§ **PROBLEM**
Reproduce the closing part of the entries exactly: the line with "The width and" and all lines after it, ending with the last line, and nothing else.

§ **SOURCE DATA**
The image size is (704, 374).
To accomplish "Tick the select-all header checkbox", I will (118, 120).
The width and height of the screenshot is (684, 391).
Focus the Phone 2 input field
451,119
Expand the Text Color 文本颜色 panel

§ **REPLY TO THE EXERCISE**
The width and height of the screenshot is (684, 391).
Focus the Phone 2 input field
451,119
Expand the Text Color 文本颜色 panel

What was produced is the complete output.